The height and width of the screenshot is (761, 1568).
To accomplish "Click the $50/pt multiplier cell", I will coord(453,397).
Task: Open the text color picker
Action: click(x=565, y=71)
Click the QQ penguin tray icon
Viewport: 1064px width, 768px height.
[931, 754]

-- -- --

TASK DETAILS >>
Rewrite the lines above, replacing "screenshot" with "capture" and leaving everything else unchanged.

SOLUTION TO THIS PROBLEM >>
The height and width of the capture is (761, 1568).
To accomplish "Click the $50/pt multiplier cell", I will coord(453,397).
Task: Open the text color picker
Action: click(x=565, y=71)
Click the QQ penguin tray icon
Viewport: 1064px width, 768px height.
[931, 754]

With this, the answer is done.